My sourdough era has been healing in ways I didn't expect, perhaps I will get into more of that another day. Today, as I turn thirty-one tomorrow, I've been reflecting on how making the goal perfection, stopped me from starting a lot of things in my mid-late twenties. If I can't do it perfectly, then why try at all? Friends, this is a sad way to live. I have talked myself out of so many things because "I don't have all the tools, I have no idea where to start, other people are doing it better, what do I have to offer the world?" Social media, you kill me in this area in particular, with the rise of marketing and using social media for business and personal gain, everyone's content and "success" is out there for the world to see. It's really hard to shut out. Frankly, it has hindered me from fully investing in the gifts God has given me. I have been a slave to the idea that I have to be perfect in order to make an impact.
Naturally, you may be thinking, well why not leave social media? That is a solution for sure, I'm not negating that. However, some of my dreams involve writing for example, like this blog, I want to write encouraging, relatable content and share it. The easiest way to do that? Social media. So here we are.

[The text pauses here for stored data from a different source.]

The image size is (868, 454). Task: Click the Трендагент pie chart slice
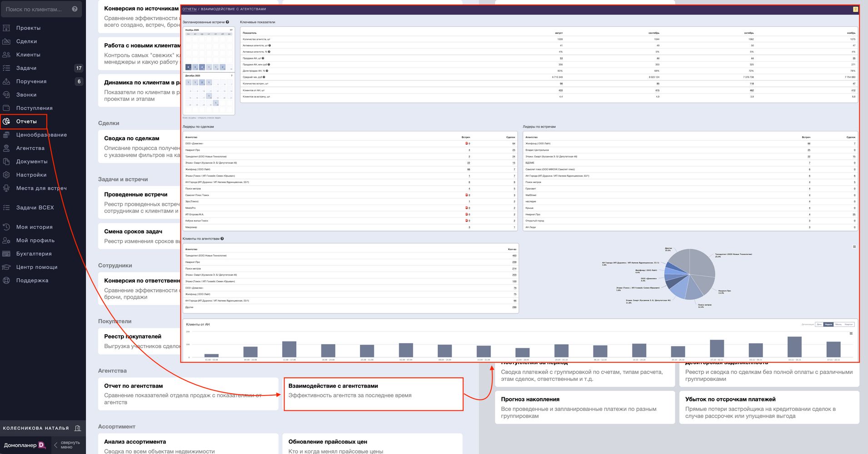point(703,263)
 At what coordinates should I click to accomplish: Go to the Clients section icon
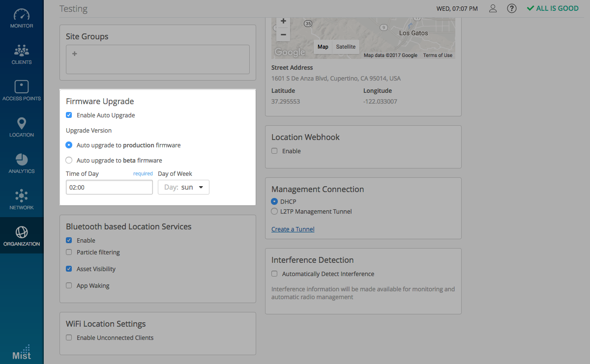click(22, 51)
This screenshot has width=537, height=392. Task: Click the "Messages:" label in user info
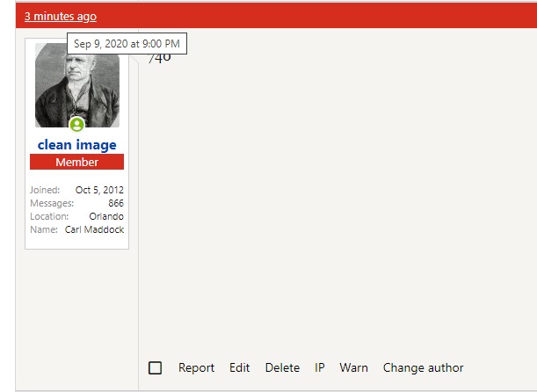click(x=52, y=203)
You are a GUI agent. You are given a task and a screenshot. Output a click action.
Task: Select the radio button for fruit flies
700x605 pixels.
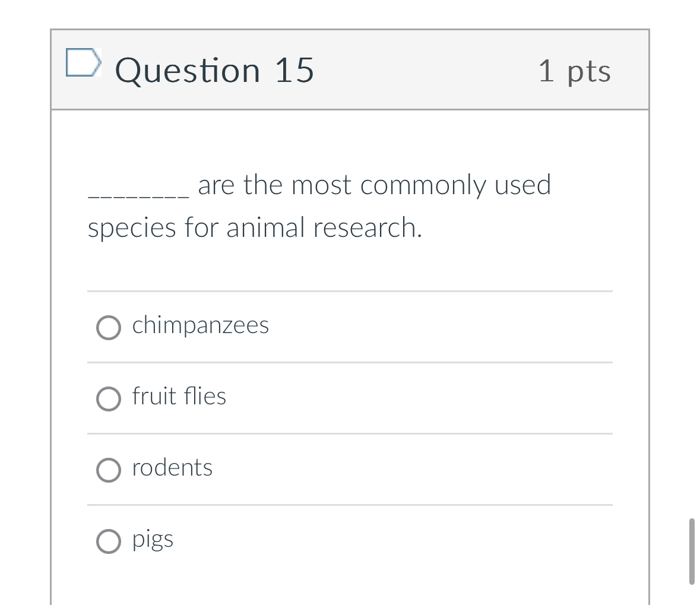[x=108, y=398]
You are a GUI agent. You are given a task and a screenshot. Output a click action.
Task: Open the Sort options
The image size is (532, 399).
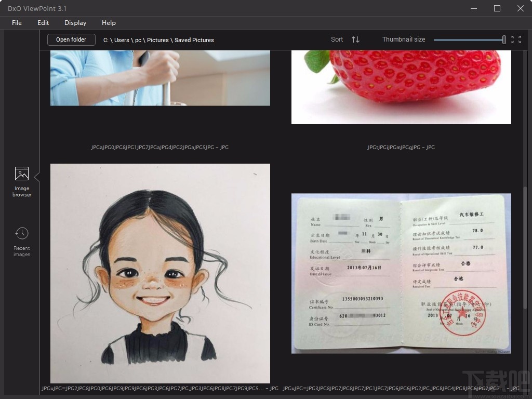click(337, 39)
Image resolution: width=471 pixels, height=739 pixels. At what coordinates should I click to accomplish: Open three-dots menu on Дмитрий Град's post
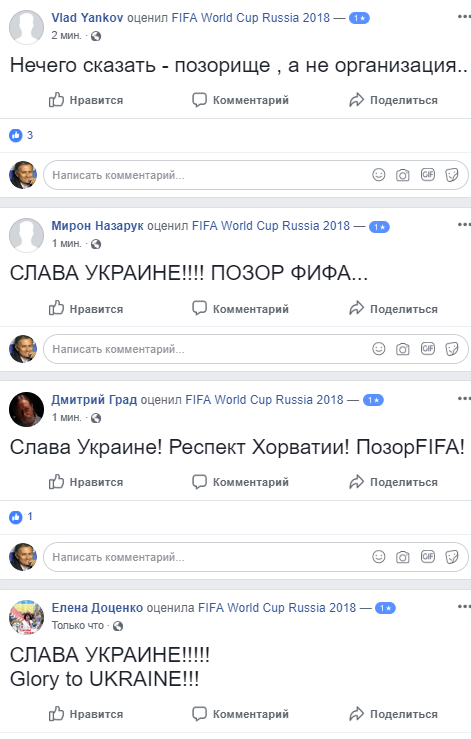(x=464, y=399)
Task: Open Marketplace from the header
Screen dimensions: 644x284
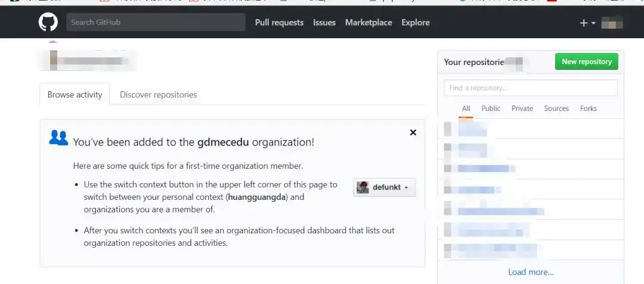Action: (369, 22)
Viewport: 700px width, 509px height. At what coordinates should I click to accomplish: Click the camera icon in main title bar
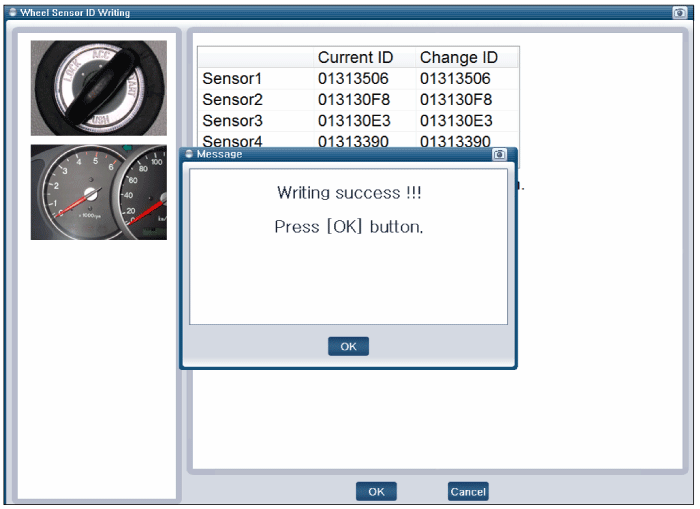click(x=680, y=13)
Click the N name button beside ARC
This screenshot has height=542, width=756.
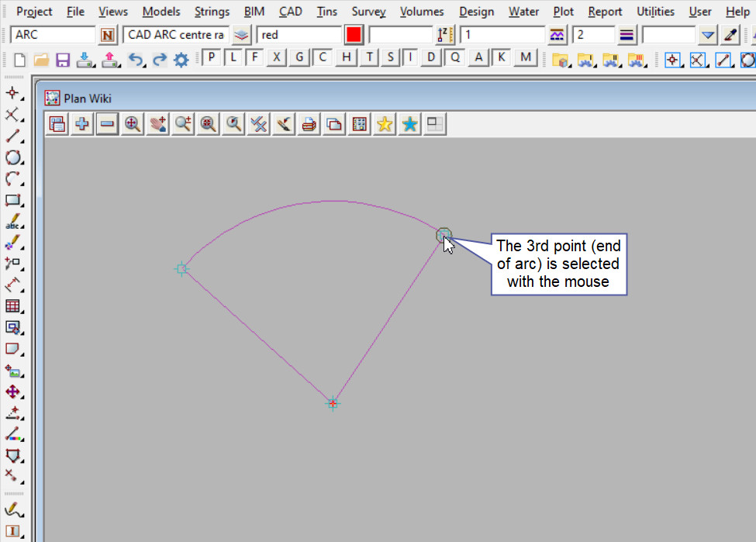(x=108, y=35)
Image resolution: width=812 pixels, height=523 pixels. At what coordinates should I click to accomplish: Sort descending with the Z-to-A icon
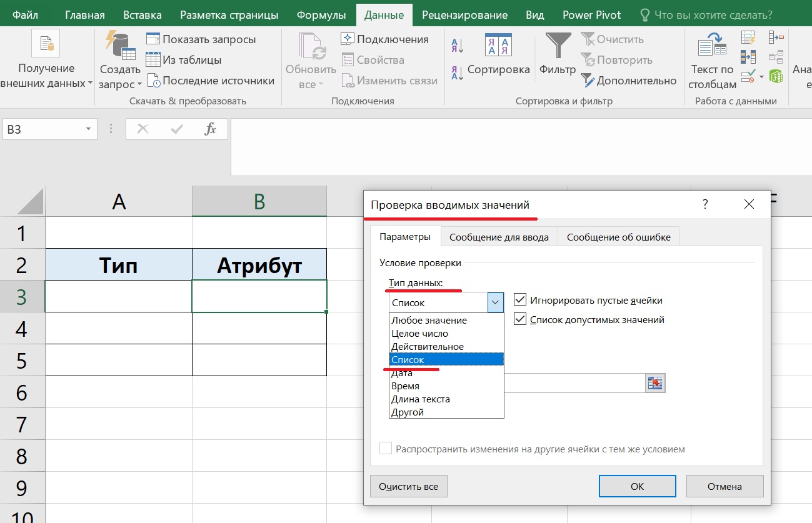point(457,72)
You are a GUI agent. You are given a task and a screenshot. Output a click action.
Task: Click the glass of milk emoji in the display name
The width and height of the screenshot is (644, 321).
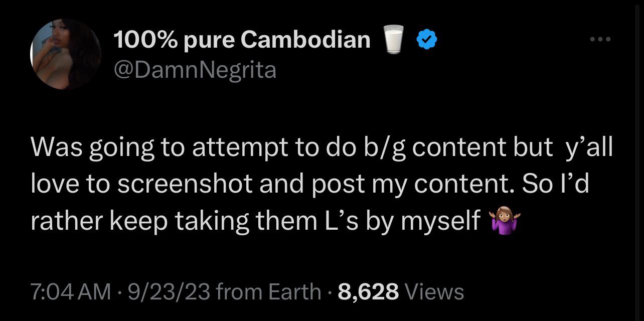click(393, 39)
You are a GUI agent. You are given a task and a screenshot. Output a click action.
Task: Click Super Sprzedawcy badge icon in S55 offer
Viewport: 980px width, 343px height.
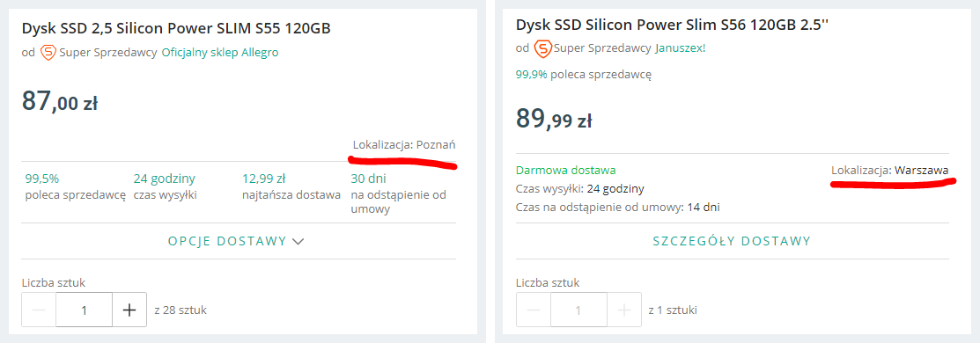pyautogui.click(x=48, y=53)
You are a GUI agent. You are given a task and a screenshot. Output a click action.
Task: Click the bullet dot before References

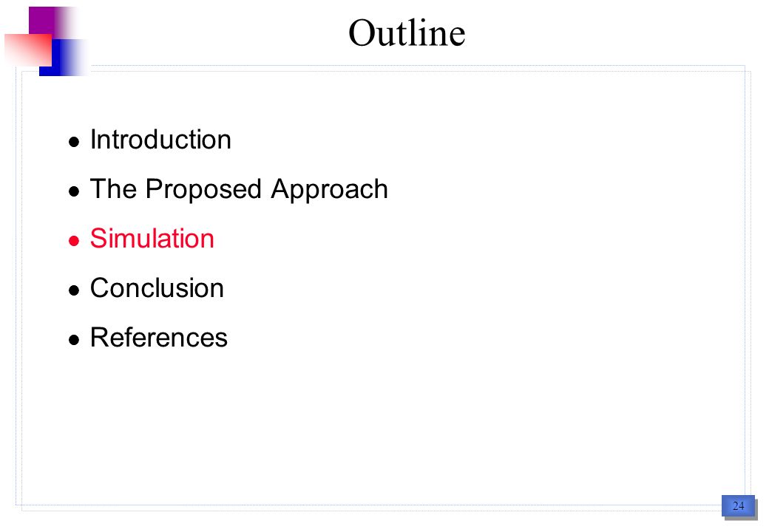pyautogui.click(x=74, y=339)
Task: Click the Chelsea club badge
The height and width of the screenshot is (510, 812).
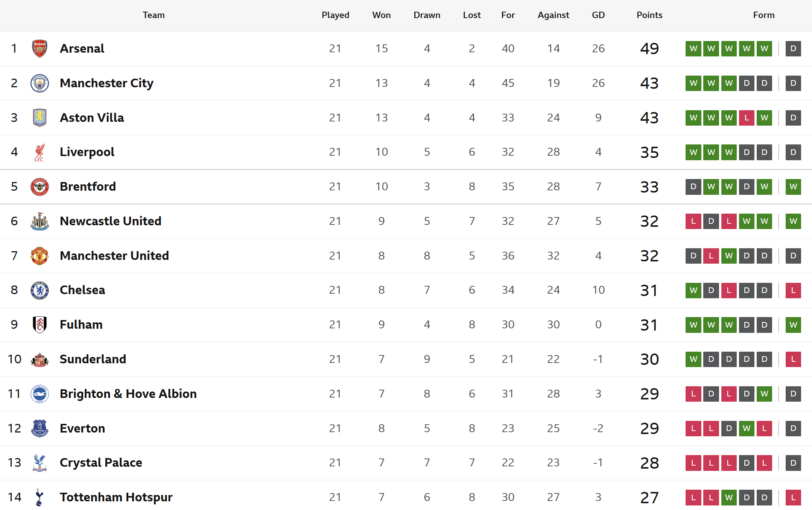Action: tap(40, 290)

I can either continue to wallow in my lacking of skills or I can just do the thing and learn along the way, refining my skillsets and gaining new ones. I am no stranger to the whole "practice makes perfect" mindset, I am the girl who spent hours in my front yard "perfecting" my cartwheels after all (so I would fit in with the other girls). Being older and wiser, through experience, I know that perfection is not attainable. Progress and the process are far more valuable than the outcome. When the goal is set on a perfect outcome, I am so overwhelmed that I shut down and don't even try. I spiral into all of the reasons why I am not able to do the thing. When my focus is on perfect performance, I miss out on the process.
The process... well, it's messy, it's humbling and honestly sometimes painful. And yet, in the process, we learn, we grow, we heal in unexpected places. There is joy and beauty when we choose to lean into the process and give ourselves permission to fail. When I accept that it is fully okay that I will fail at things and that I won't be perfect at anything, then I give myself the opportunity to grow. More than that, when I invest in the gifts and dreams God has given me, He multiplies my investment for His purposes. It is really Him who does the work. I am not powerful enough to thwart His plans to reach every people. I am simply called to show up where He leads.
So today, on the eve of my birthday...I hold celebration, grief and longing. I celebrate God's faithfulness and the gift of seeing how He is slowly bringing me back to life in the way of dreaming and pursuing what He has for me again. I'm celebrating the sweetness and excitement of following His lead and the anticipation of the amazing things He is going to do along the way. While I celebrate, I also grieve. I grieve what I thought life would be. I hold dreams that have yet to come to fruition, I deeply long for them to and I hold onto hope in the One who has my days ahead planned. I cling to the hope and knowledge that He cares for me and He is working things out for my good. He will lead and guide me in the way I should go and I know with certainty that I can trust Him as I simply do the next thing.
"Therefore, since we have been justified through faith, we have peace with God through our Lord Jesus Christ, through whom we have gained access by faith into this grace in which we now stand. And we boast in the hope of the glory of God. Not only so, but we also glory in our sufferings, because we know that suffering produces perseverance; perseverance, character; and character, hope. And hope does not put us to shame, because God's love has been poured out into our hearts through the Holy Spirit, who has been given to us."